The recently excavated Liangzhu hydraulic system in the Yangtze Delta has pushed back the date of formalized water engineering in China to approximately 5,100 years ago. The results are unprecedented in learning about the timing, structure, and function of a large-scale complex of dams, levees, ditches, and other water-controlling features in ancient China. Together with the well-excavated remains of Liangzhu city and its rice fields, the new findings represent one of the largest efforts of hydraulic landscape engineering in the ancient world. from Proceedings of the National Academy of Sciences of the United States of America

5,100-year-old Hydraulic System Found in China is the Oldest in the World

A Liangzhu period structure of the Meirendi bank with wooden planks still standing upright.

Four years of excavations have unearthed an immense water engineering project created in China about 5,100 years ago.

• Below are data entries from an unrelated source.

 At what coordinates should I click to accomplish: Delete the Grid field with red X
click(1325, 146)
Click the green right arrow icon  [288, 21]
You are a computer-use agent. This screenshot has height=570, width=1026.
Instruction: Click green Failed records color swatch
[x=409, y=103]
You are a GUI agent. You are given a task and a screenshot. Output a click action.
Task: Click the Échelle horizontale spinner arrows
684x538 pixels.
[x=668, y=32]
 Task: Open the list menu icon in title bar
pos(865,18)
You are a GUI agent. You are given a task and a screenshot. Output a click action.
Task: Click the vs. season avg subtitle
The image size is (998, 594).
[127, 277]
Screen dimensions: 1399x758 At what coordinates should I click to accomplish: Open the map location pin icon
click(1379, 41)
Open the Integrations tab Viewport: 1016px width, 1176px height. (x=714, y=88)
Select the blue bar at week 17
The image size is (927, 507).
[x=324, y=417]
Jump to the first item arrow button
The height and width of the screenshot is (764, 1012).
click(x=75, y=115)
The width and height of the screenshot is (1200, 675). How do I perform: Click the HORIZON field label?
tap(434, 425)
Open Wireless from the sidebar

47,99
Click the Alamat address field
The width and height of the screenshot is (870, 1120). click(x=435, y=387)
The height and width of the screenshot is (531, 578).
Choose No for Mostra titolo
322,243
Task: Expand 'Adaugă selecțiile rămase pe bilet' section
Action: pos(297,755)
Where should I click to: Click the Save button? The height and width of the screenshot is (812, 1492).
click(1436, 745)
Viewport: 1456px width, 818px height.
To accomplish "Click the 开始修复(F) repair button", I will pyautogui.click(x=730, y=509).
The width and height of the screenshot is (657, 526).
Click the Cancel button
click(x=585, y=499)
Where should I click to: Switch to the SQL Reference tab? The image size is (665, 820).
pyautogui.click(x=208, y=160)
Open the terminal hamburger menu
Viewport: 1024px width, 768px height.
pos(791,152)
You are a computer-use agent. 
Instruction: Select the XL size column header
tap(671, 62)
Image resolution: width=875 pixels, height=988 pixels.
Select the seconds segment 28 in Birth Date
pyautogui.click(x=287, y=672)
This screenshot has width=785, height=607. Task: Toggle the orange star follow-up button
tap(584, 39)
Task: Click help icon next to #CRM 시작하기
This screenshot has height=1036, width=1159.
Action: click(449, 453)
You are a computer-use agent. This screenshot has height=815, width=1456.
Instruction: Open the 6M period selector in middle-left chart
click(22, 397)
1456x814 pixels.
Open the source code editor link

This predates the oldest known comparable system; which is from Mesopotamia and dates to around 4,900 years ago.

It only took about a decade for the estimated 3,000 people to build the water management system and researchers needed almost half that time to excavate it. Newsweek reports that researcherswere working at the site from 2009 to 2013. The team used archaeological samples, remote sensing data, geographic modeling, and satellite imagery while trying to discern how water was managed in the Yangtze Delta region between 5300 BC and 4300 BC. Speaking on the time estimate for the construction of the engineering project, study author Yijie Zhuang of the University College London, told Newsweek that “the dams were built surprisingly quickly given their sheer scale.”

The archaeological investigation unearthed a large and intricate system of high dams, low dams, and levees. The researchers write in their paper published in the journal Proceedings of the National Academy of Sciences (PNAS) “together with the well-excavated remains of Liangzhu city and its rice fields, the new findings represent one of the largest efforts of hydraulic landscape engineering in the ancient world.”   They propose that this system is one of the oldest known and most extensive hydraulic engineering projects in the world.